● **TASK INSTRUCTIONS**
Which lines in the records below contain the word "agent", with case counting? Report each of those lines in full.
-- start of EXTRACTED RECORDS --
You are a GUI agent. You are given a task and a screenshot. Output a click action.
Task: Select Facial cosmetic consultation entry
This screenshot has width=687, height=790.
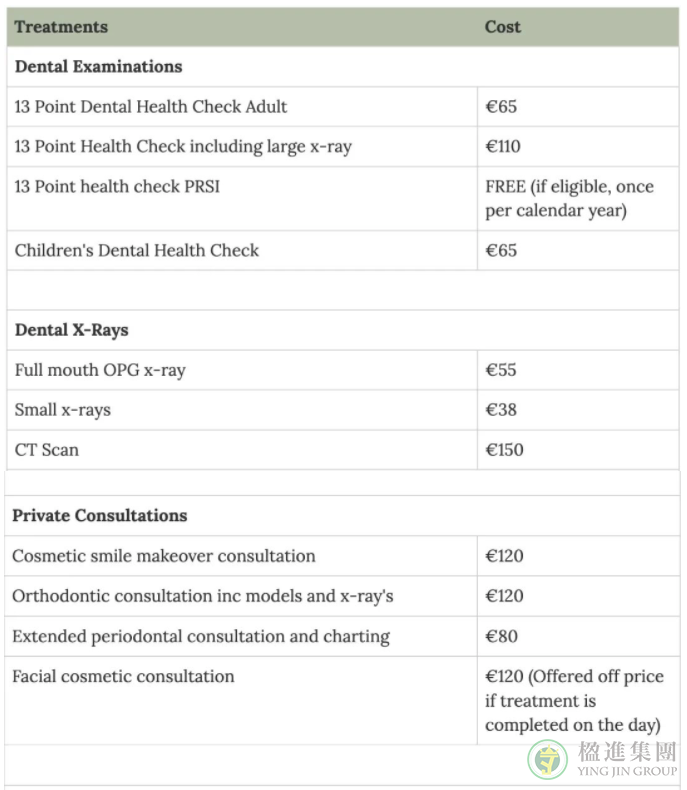(123, 676)
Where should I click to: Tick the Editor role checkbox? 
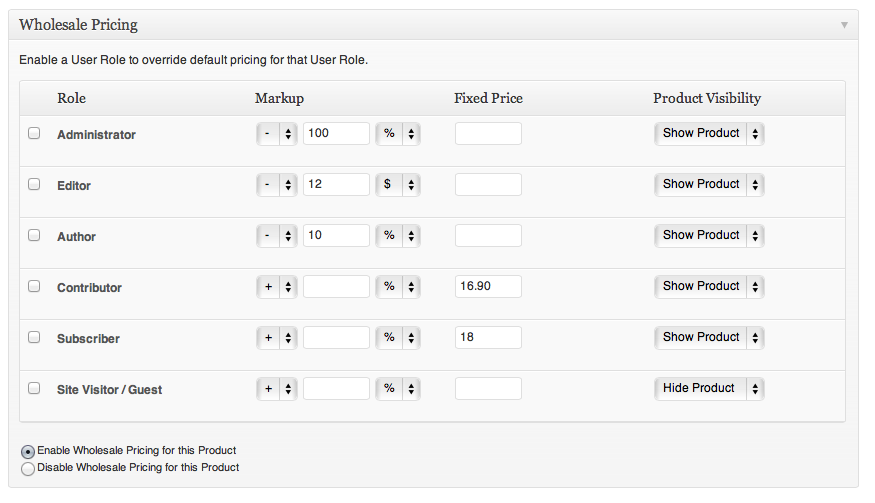[34, 184]
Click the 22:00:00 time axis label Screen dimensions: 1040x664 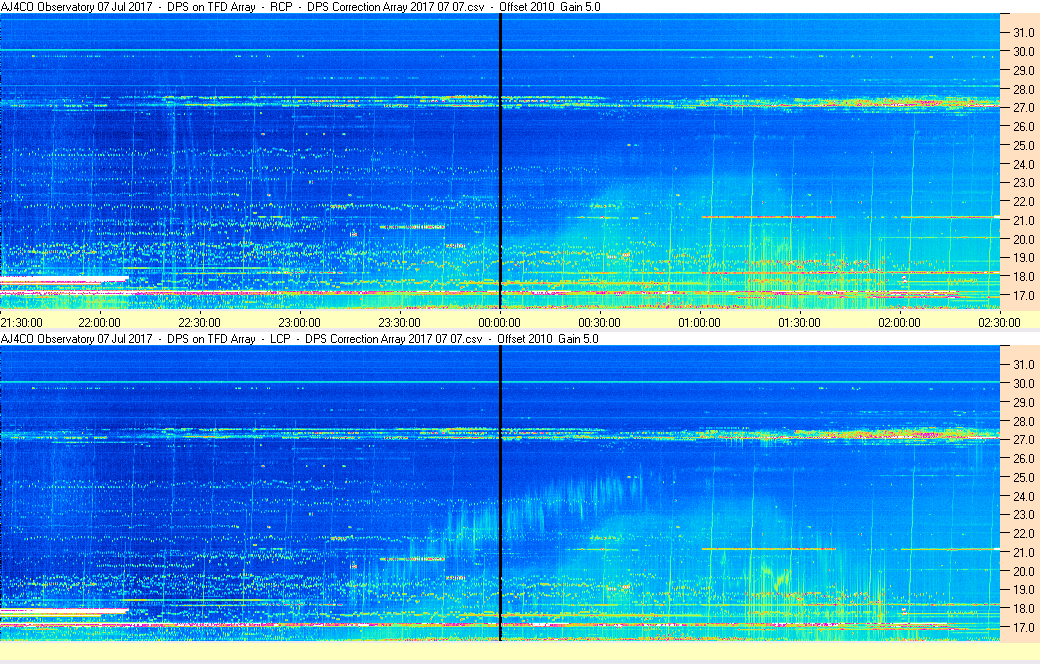click(99, 322)
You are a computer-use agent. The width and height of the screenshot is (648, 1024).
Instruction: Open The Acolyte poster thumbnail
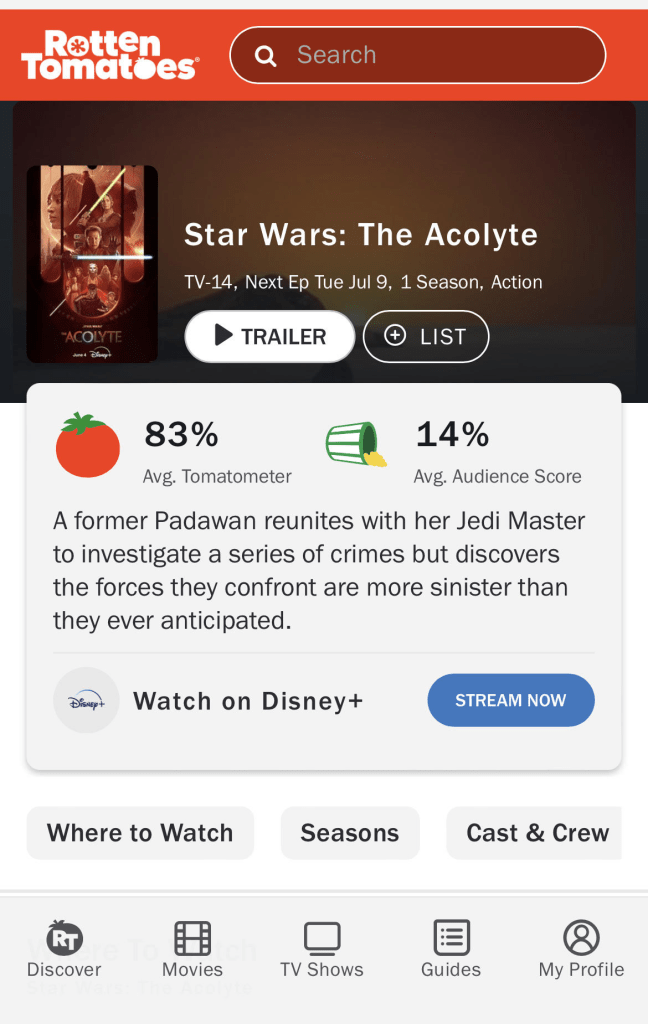(x=92, y=264)
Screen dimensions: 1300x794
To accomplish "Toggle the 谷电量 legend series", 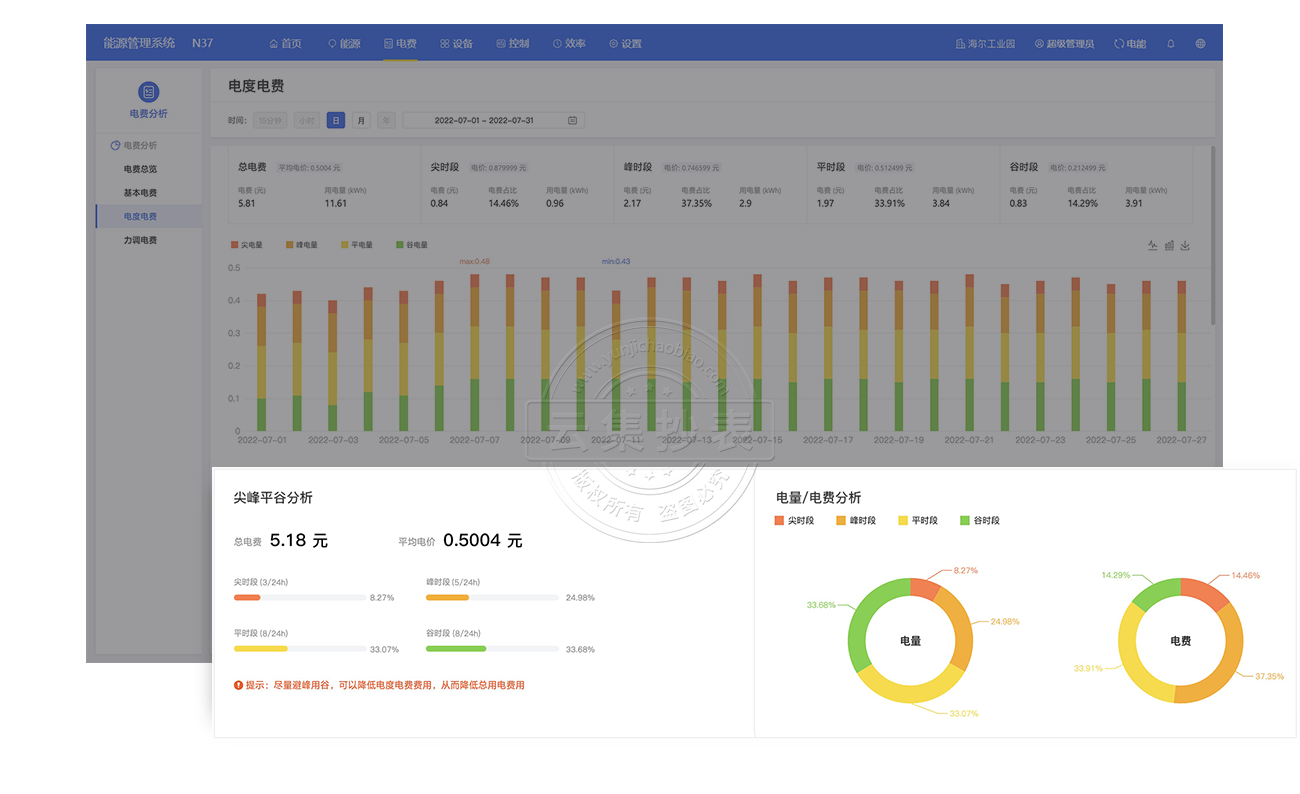I will click(412, 244).
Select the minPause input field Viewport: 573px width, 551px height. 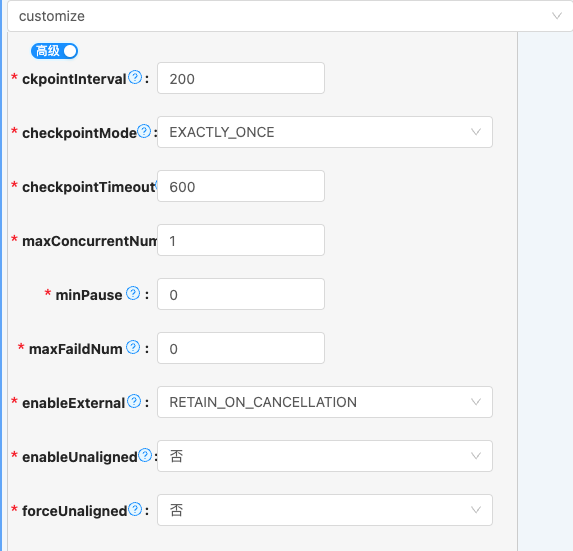pos(241,294)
-- end of EXTRACTED RECORDS --
● **EXERCISE ANSWER**
You are a GUI agent. You are given a task and a screenshot. Output a click action.
You are a computer-use agent. The width and height of the screenshot is (648, 1024).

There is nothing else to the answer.